Le vent semble néanmoins tourner. Un sondage IPSOS rendu public le 10 octobre 2016 révèle que 52 % des français sont favorables à l’ouverture d’un débat sur la question des drogues lors de la prochaine campagne présidentielle. Plus significatif encore, 84 % considèrent que la législation actuelle est inefficace. Cette évolution reflète la prise de conscience qu’une société sans drogues n’existe pas, mais qu’il appartient aux États modernes de protéger les citoyens des éventuels dommages causés par celles-ci.

Le contexte actuel semble propice et les citoyens réceptifs. En collaborant avec la société civile et en s’éloignant de positions partisanes manichéennes, nos élus ont ici un rôle central à jouer. Il est donc temps que la France s’engage à son tour dans un véritable débat national sur le bien-fondé des politiques menées depuis bientôt 50 ans avec l’adoption de la loi du 31 décembre 1970, principal fondement de l’arsenal juridique national sur les drogues.

Seules des assises publiques nationales permettront de sortir de l’impasse. Acteurs des secteurs associatifs et médicaux, avocats, universitaires, magistrats, journalistes, policiers, élus locaux et nationaux, entrepreneurs et citoyens de tous bords politiques, nous appelons au rassemblement le plus large possible autour de la démarche ECHO pour débattre de nouvelles politiques publiques en matière de drogues.

Chacun peut, dès maintenant, soutenir cet appel.

Notre engagement repose sur trois points clés :

I – Un consensus autour du constat d’échec des politiques actuelles : ce débat doit permettre au plus grand nombre de prendre conscience que l’approche de notre pays est non seulement inefficace, mais extrêmement coûteuse pour l’Etat et la société.

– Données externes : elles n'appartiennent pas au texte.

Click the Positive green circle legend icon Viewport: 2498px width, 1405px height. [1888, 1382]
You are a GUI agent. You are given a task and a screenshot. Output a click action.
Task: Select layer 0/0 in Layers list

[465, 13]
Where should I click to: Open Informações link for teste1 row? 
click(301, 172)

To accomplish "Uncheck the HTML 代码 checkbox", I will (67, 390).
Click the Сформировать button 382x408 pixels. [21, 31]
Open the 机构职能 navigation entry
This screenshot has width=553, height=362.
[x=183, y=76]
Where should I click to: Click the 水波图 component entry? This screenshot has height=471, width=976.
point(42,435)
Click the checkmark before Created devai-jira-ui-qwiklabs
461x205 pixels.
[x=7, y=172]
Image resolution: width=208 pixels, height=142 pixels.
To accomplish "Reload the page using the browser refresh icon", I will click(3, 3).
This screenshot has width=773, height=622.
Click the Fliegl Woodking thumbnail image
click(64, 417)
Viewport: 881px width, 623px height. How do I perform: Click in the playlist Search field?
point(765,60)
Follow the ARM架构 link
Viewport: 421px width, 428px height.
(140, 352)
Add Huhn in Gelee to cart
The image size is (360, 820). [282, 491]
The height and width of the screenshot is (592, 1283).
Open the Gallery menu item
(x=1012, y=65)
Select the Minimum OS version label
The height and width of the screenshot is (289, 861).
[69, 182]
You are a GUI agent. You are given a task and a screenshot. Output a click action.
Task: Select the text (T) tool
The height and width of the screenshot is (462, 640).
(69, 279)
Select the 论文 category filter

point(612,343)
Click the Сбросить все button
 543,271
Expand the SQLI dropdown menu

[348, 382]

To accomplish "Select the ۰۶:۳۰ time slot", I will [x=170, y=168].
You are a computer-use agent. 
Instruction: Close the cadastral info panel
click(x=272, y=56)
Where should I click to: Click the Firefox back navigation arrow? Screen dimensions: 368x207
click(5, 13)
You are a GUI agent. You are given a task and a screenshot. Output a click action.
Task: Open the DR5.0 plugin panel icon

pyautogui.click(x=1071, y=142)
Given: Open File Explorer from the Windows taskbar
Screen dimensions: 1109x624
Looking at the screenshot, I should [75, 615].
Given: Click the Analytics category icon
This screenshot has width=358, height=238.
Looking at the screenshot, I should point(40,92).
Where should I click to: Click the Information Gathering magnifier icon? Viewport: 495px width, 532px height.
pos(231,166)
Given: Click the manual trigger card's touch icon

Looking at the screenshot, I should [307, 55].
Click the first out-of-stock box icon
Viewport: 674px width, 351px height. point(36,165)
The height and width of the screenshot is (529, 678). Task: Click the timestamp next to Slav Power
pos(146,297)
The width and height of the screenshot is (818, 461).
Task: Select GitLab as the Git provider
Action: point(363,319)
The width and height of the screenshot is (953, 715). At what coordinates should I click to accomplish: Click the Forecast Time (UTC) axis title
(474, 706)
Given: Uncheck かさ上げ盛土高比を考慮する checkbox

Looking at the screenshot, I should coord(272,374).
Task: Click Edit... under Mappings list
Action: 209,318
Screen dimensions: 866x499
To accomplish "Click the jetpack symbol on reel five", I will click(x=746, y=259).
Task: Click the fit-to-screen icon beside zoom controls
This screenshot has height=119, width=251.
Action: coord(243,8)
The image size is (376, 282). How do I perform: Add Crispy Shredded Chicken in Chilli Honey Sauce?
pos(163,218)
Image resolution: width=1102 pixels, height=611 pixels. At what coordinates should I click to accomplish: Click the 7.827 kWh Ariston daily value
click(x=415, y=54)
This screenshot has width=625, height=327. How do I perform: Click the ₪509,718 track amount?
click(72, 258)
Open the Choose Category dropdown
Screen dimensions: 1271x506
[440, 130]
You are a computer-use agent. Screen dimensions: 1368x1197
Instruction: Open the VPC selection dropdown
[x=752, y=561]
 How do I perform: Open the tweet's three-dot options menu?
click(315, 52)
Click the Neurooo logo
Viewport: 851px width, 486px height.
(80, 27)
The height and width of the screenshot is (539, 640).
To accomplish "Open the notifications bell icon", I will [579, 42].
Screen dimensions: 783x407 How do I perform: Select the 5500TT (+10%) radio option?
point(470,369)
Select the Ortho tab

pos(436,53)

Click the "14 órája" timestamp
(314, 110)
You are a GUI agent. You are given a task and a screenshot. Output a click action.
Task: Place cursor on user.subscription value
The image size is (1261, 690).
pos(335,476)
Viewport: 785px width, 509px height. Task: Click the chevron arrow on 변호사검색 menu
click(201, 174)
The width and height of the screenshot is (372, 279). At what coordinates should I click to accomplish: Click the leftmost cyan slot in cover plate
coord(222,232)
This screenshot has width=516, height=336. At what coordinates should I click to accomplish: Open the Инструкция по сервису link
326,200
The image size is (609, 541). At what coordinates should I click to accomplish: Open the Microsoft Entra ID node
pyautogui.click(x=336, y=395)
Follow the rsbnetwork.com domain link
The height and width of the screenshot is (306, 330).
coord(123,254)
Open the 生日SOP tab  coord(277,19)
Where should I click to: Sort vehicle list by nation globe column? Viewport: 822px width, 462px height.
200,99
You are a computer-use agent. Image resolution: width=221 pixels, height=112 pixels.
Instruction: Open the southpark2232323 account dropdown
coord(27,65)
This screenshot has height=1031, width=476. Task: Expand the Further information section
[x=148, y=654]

Le 8 novembre 2016, la Commission nationale consultative des droits de l’homme (CNCDH) a en effet déclaré que « le statu quo ne saurait être une option envisageable, au regard de l’échec du dispositif répressif actuel et de l’indigence des politiques de prévention et de santé publique actuellement en vigueur ».

Ne pas réagir, c’est se rendre complice d’une politique rétrograde et d’une économie parallèle, dont les conséquences multiples sont dramatiques pour la société : engorgement des tribunaux et des prisons, corruption, discriminations, criminalisation pour usage simple, pressions sur les forces de l’ordre (politique du chiffre), augmentation des violences liées au marché illégal, hausse du coût pour les finances publiques et risques sanitaires multiples.

II- Une méthode rationnelle et participative : notre approche passe par l’analyse objective des politiques actuelles en France et à l’étranger, la diffusion des résultats de recherches scientifiques et surtout par un débat démocratique concret et informé permettant à toutes les parties prenantes de s’exprimer.

Beaucoup d’idées ou d’alternatives ont déjà été avancées pour réfléchir à l’après Loi du 31 décembre 1970. ECHO se propose de les rassembler et de les étayer par de nouvelles propositions dotées d’une double légitimité : la participation citoyenne, notamment en ligne, et les expertises professionnelles et universitaires. Aucun débat n’est possible sans se défaire de nos préjugés. Des notions essentielles doivent aujourd’hui être mieux comprises par les citoyens et les décideurs politiques (drogues, usage problématique, addiction, trafic, dépénalisation, légalisation, régulation, etc.).

III- Trois objectifs concrets pour une nouvelle politique publique des drogues : sans a priori sur les solutions de sortie, ce débat doit s’articuler autours de trois piliers pouvant faire consensus :

  1. Réduire le trafic illicite et les violences inhérentes ;
  2. Réduire la consommation et les risques sanitaires associés ;
  3. Réduire les coûts pour la société et l’Etat.

ECHO s’engage à co-organiser des assises publiques nationales, et ce, dès maintenant, avec vous.